201301573/1/A2.
Datum uitspraak: 2 oktober 2013
AFDELING
BESTUURSRECHTSPRAAK
Uitspraak op het hoger beroep van:
[appellant], wonend te [woonplaats],
tegen de uitspraak van de rechtbank Den Haag van 19 december 2012 in zaak nr. 12/5829 in het geding tussen:
[appellant]
en
de Belastingdienst/Toeslagen.
Procesverloop
Bij besluit van 24 november 2011 heeft de Belastingdienst/Toeslagen de kinderopvangtoeslag voor [appellant] over 2007 herzien op nihil vastgesteld en € 3.432,00 aan betaalde toeslag van hem teruggevorderd.
Bij besluit van 19 juni 2012 heeft de Belastingdienst/Toeslagen het door [appellant] daartegen gemaakte bezwaar ongegrond verklaard.
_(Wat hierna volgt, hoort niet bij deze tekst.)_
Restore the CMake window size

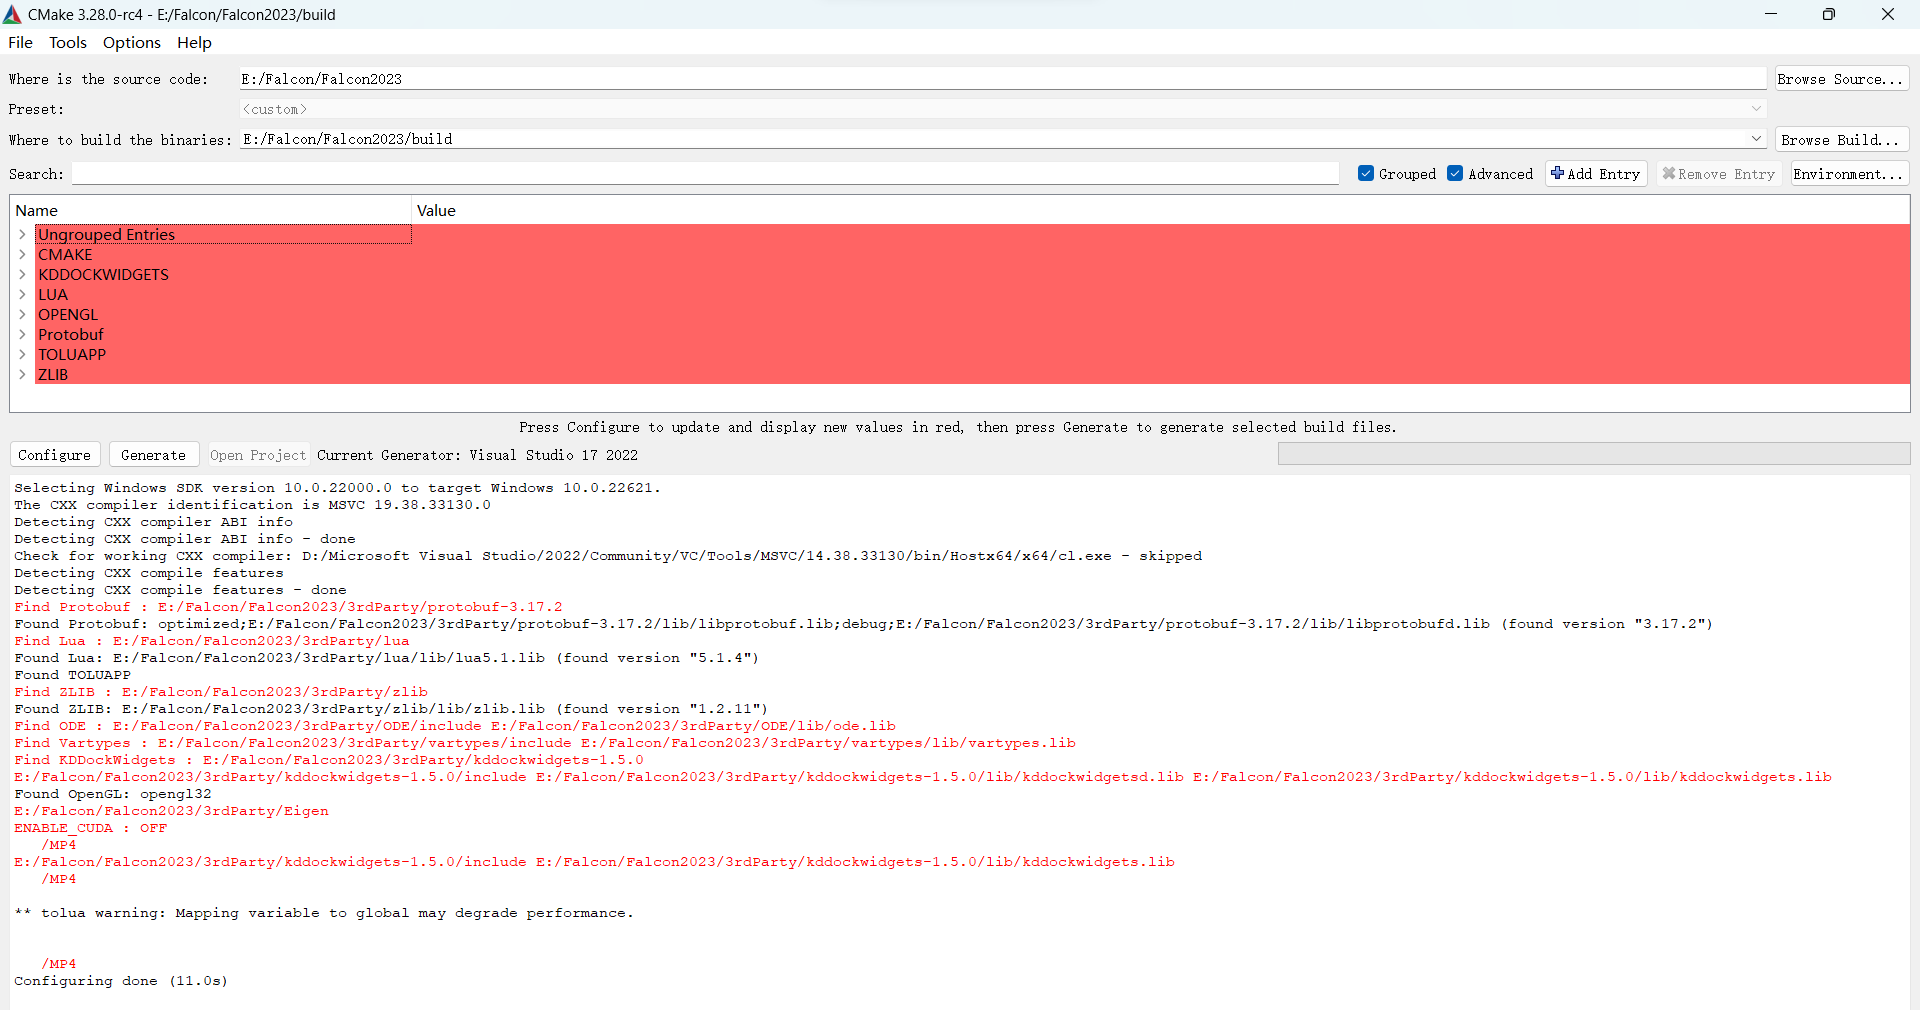pos(1828,14)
Bij uitspraak van 19 december 2012 heeft de rechtbank het door [appellant] daartegen ingestelde beroep ongegrond verklaard. Deze uitspraak is aangehecht.
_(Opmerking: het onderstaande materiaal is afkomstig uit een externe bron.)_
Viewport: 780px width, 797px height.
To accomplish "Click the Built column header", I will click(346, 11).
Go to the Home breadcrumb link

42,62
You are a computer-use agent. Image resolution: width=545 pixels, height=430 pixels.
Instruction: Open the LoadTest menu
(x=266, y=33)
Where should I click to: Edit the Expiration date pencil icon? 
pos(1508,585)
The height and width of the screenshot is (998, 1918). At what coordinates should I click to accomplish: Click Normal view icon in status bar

Tegen deze uitspraak heeft [appellant] hoger beroep ingesteld.
De Belastingdienst/Toeslagen heeft een verweerschrift ingediend.
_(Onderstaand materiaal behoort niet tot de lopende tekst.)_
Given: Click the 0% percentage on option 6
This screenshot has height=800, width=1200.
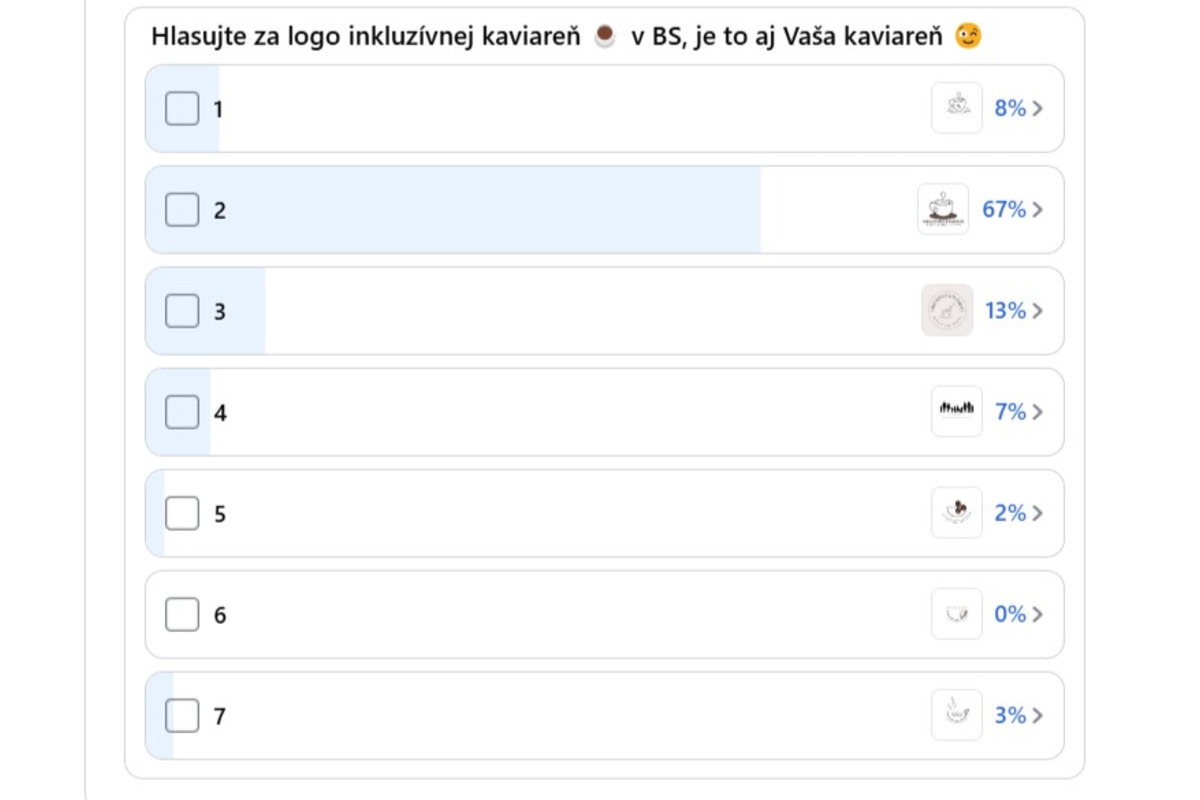Looking at the screenshot, I should pyautogui.click(x=1010, y=614).
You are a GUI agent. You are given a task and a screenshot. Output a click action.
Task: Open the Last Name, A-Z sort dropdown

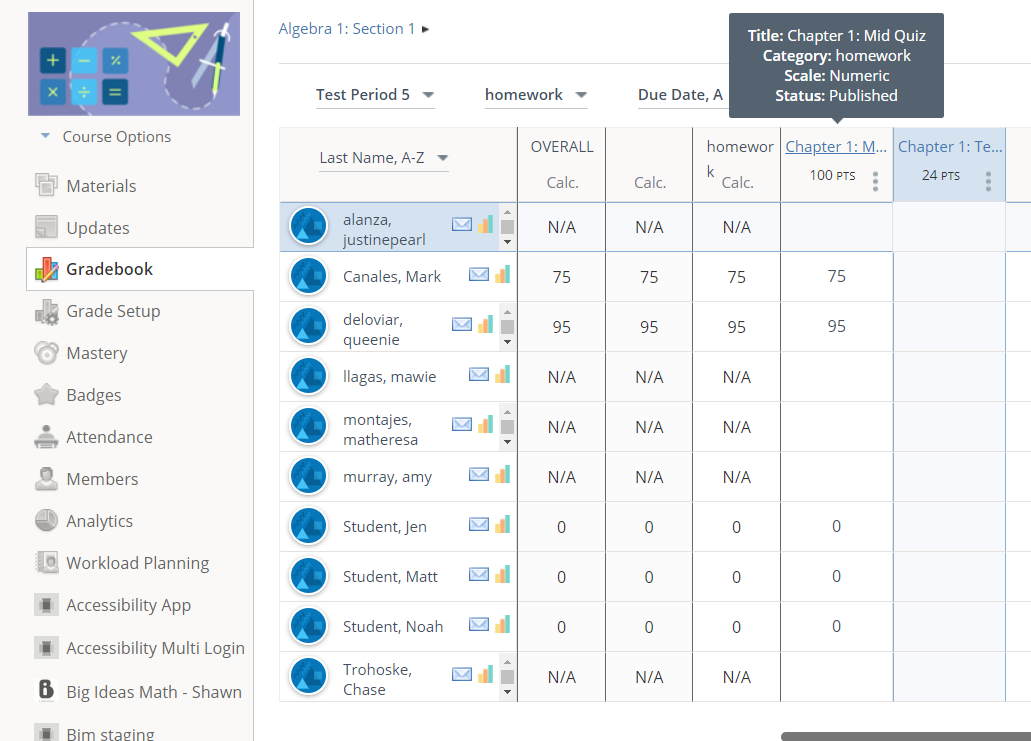click(x=383, y=158)
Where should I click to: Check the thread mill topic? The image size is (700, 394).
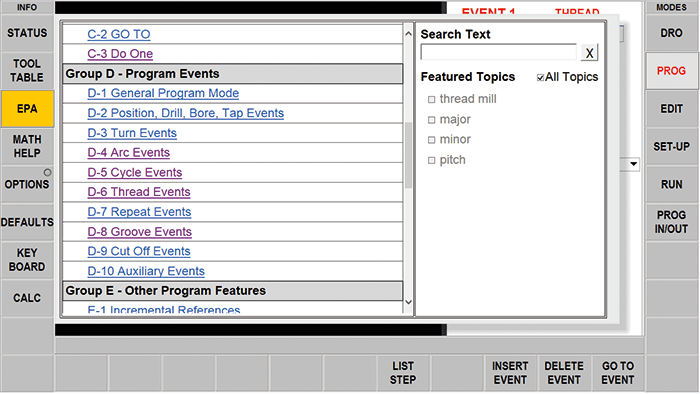431,100
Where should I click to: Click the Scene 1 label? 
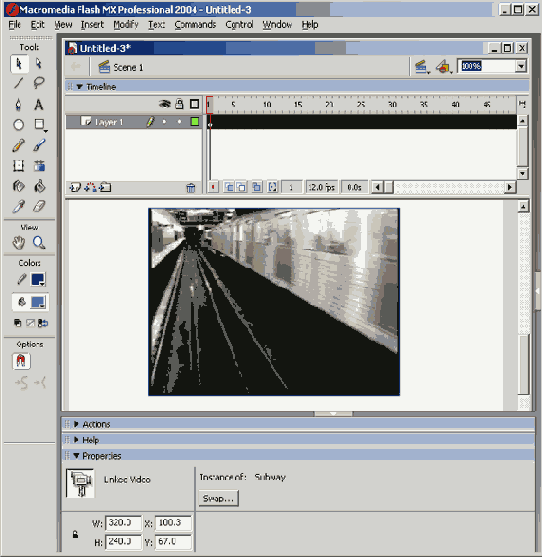(x=128, y=67)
De zaak is door een meervoudige kamer van de Afdeling verwezen naar een enkelvoudige.
Met toestemming van partijen is afgezien van behandeling van de zaak ter zitting.
Overwegingen
1. Ingevolge artikel 1.1a, eerste lid, van de Wet kinderopvang en kwaliteitseisen peuterspeelzalen (hierna: Wko), zoals deze luidde ten tijde van belang, voor zover thans van belang, is op deze wet de Algemene wet inkomensafhankelijke regelingen (hierna: Awir) van toepassing.
Ingevolge artikel 15, vierde lid, van de Awir wordt een aanvraag mede geacht te zijn gedaan voor op het berekeningsjaar volgende berekeningsjaren.
Ingevolge artikel 18, eerste lid, verstrekken een belanghebbende, een partner en een medebewoner de Belastingdienst/Toeslagen desgevraagd alle gegevens en inlichtingen die voor de beoordeling van de aanspraak of op de bepaling van de hoogte van de tegemoetkoming van belang kunnen zijn.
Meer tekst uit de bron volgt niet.